The whole square is of group value; its constituent parts vary in architectural quality, but the form and appearance of each part is important. In the centre is the Market House, a handsome mid-Georgian block. The lower part, according to Lewis, was appropriated to the use of the market, the upper part had accommodation for holding courts. The centre three-bay portion appears to date from about 1770, the single-bay estension at either end from 1949-51, designed by Major Reside of Rostrevor. Upper windows all Georgian glazed, four-panes wide plus narrow side panels. Some ground-floor arches are blank, others have windows - some regrettably with 1950s type horizontally-paned casement windows - but one old Georgian-glazed window remains.

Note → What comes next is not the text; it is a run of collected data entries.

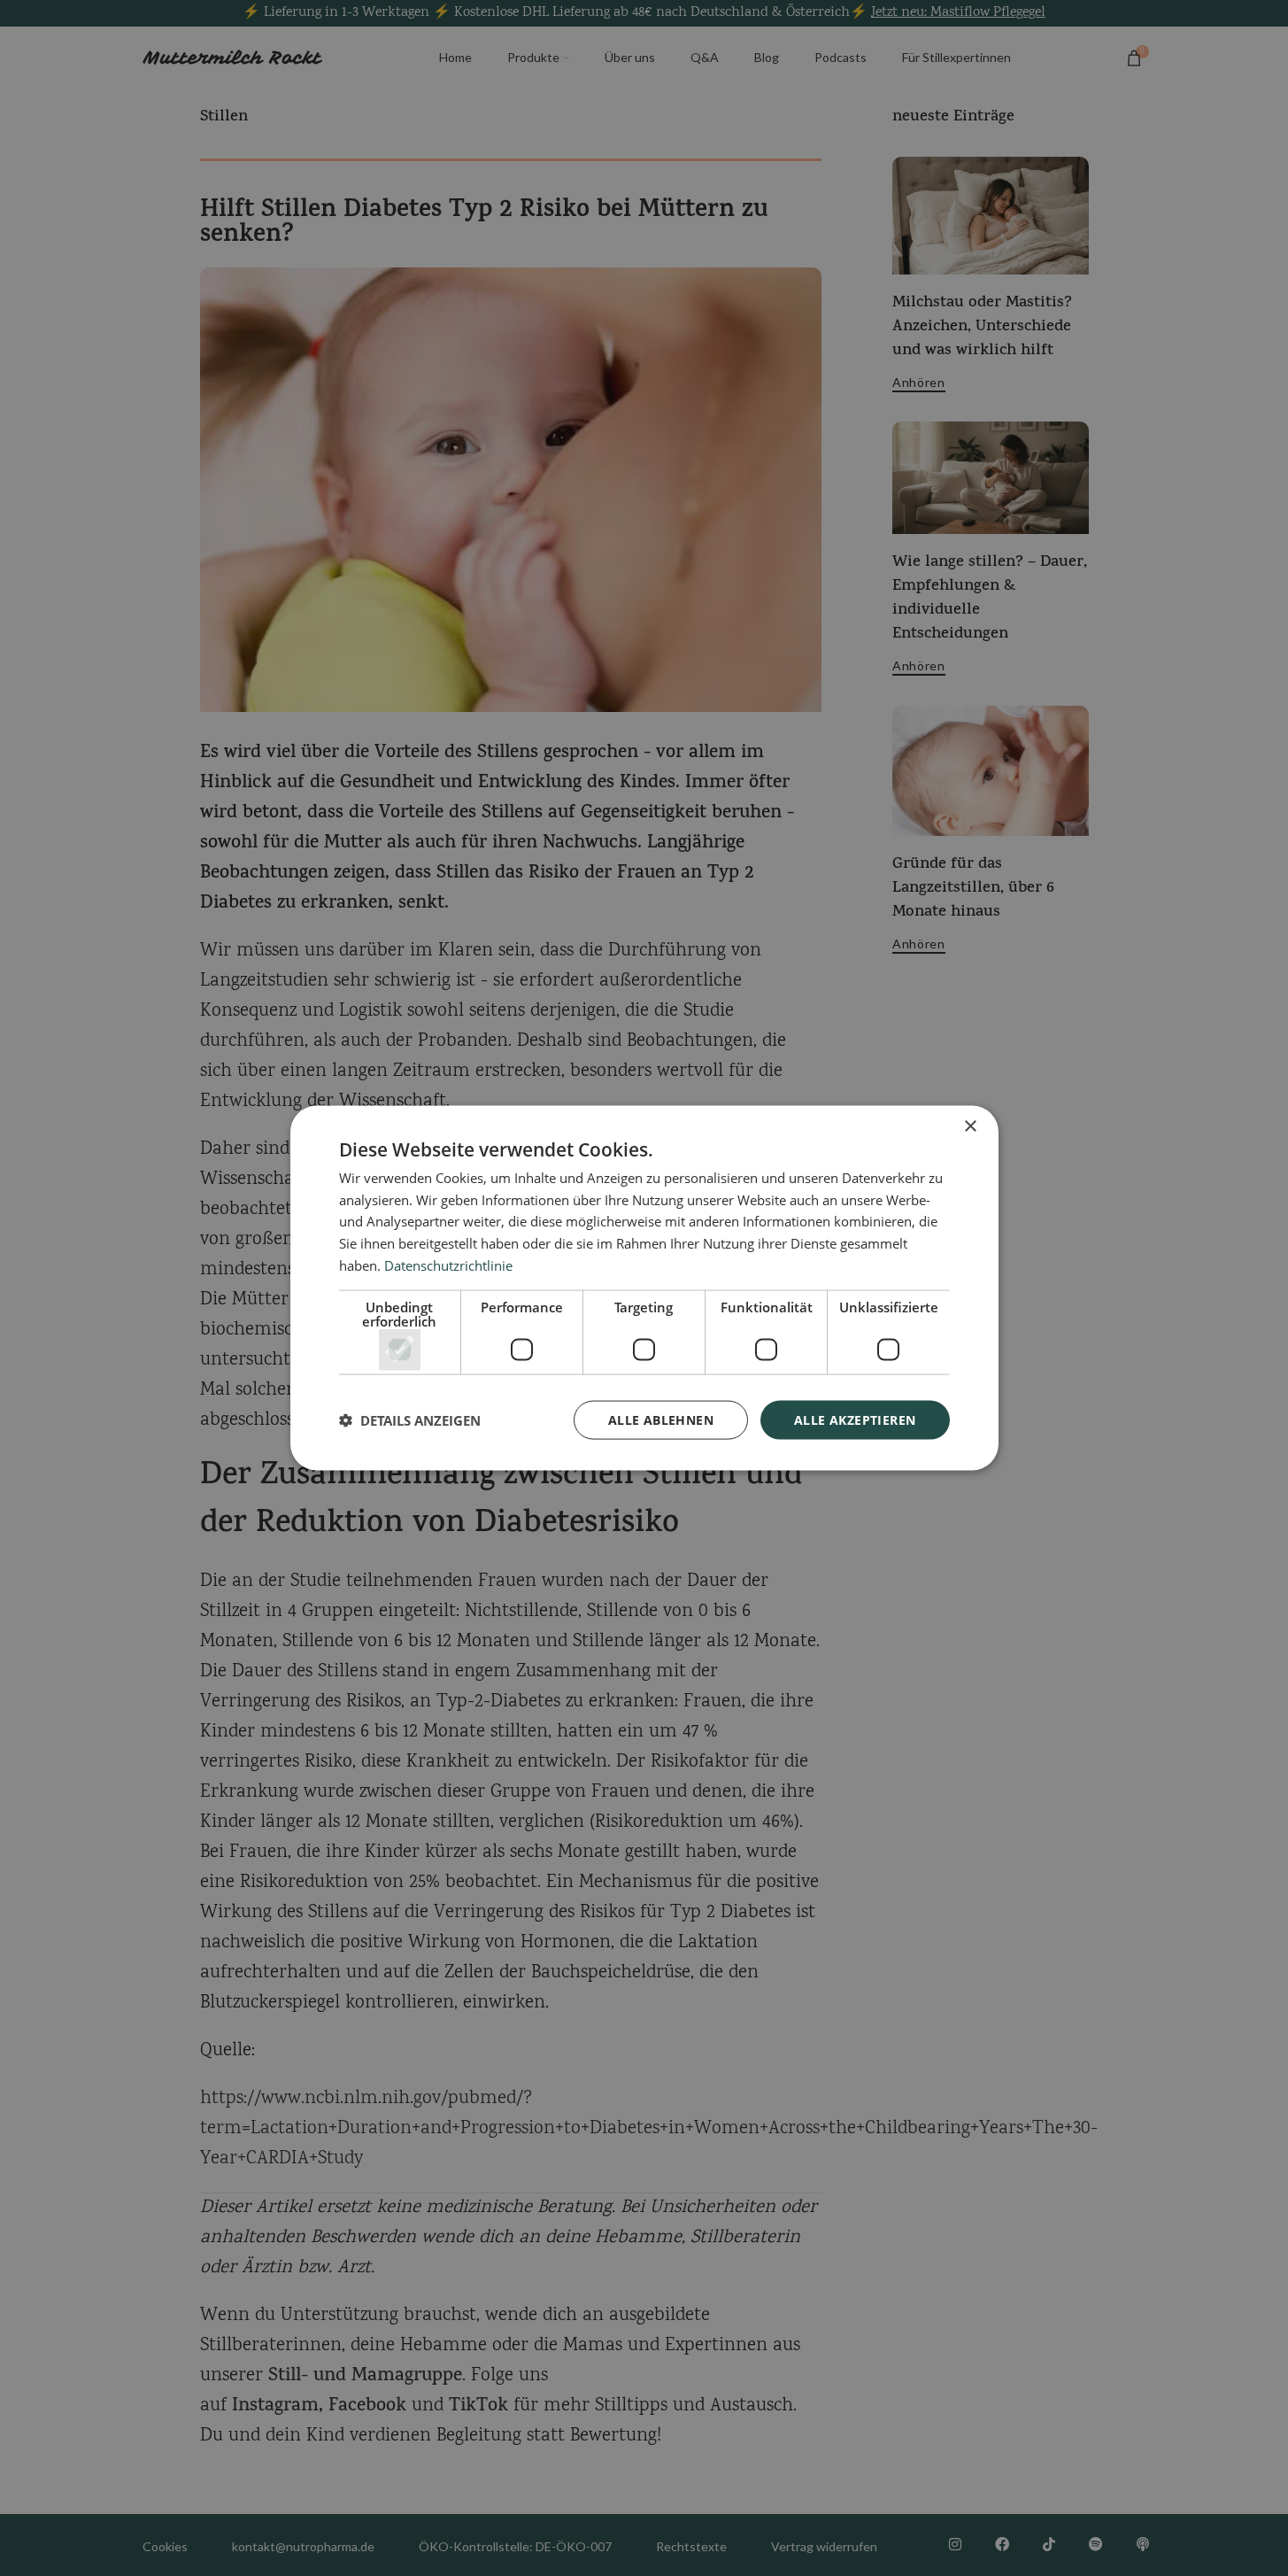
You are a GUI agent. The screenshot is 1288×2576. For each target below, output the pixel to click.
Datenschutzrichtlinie (448, 1264)
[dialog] (644, 1288)
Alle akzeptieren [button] (854, 1419)
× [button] (969, 1126)
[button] (410, 1420)
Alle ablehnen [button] (660, 1419)
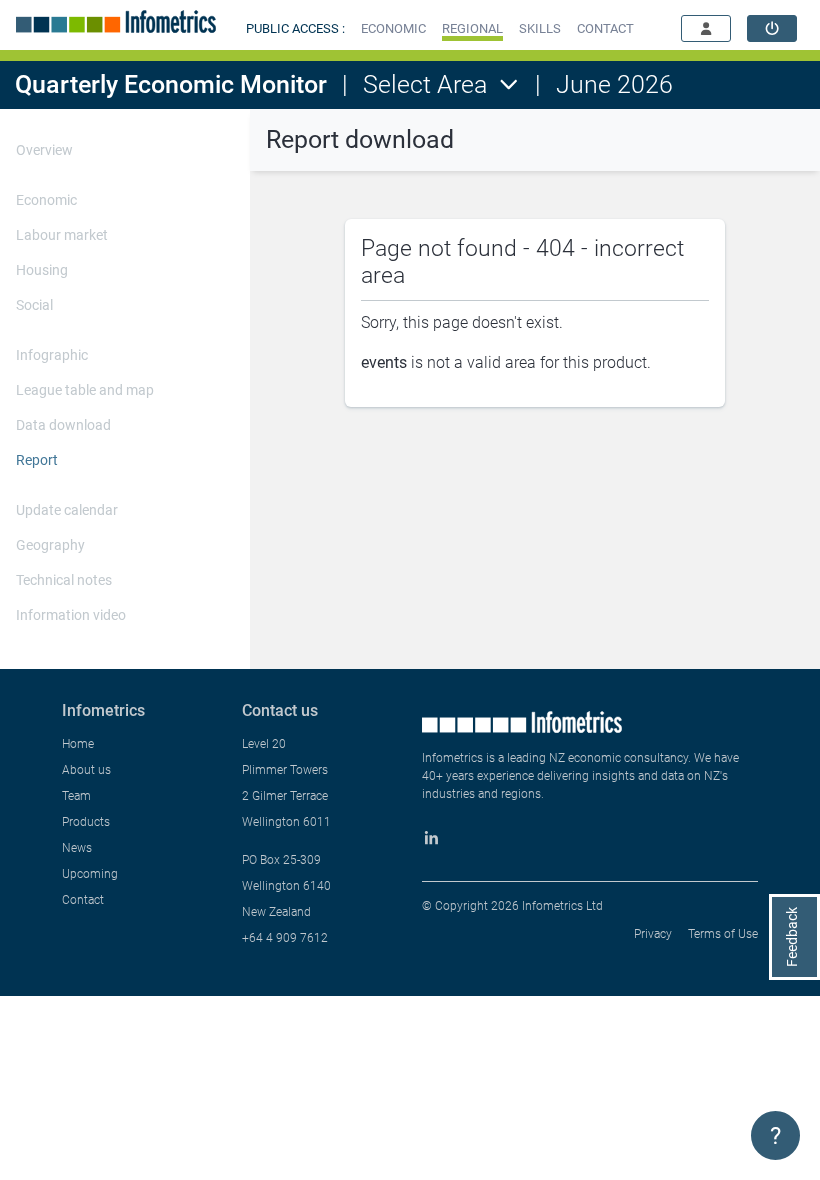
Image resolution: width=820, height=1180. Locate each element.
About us (86, 770)
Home (78, 744)
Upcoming (90, 874)
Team (76, 796)
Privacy (653, 934)
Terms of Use (723, 934)
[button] (393, 28)
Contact (83, 900)
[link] (772, 28)
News (77, 848)
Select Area (425, 84)
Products (86, 822)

Gabled roof. Roughcast, alternating quoins round arches and at corners, those of the 1949-51 extension being of cement. Carved stone on south wall, depicting an eagle and inscribed 'JWM 1951'. North wall has upstairs three bays of paired windows with narrow side panels; south wall is two-bay. In 1860 the arches at the southern end were still open, as was that at the north end on the west side.

Also in the Square is the War Memorial, commemorating both World Wars: an obelisk of granite blocks, but not particularly inspired. In the corresponding position at the north end of the Square stood a pump. The market is still held in the Square every week, and dues paid to the Meade family. A house at the corner of Church Square and Newry Street, perhaps entry no. 28 above, 3 Newry Street, may have been used by Theodosia Magill, the house at Lissize having been given up earlier in the century: certainly this same house in the town was later used by Crane Brush, when agent to the estate. The local Hell Fire Club is also reputed to have used it.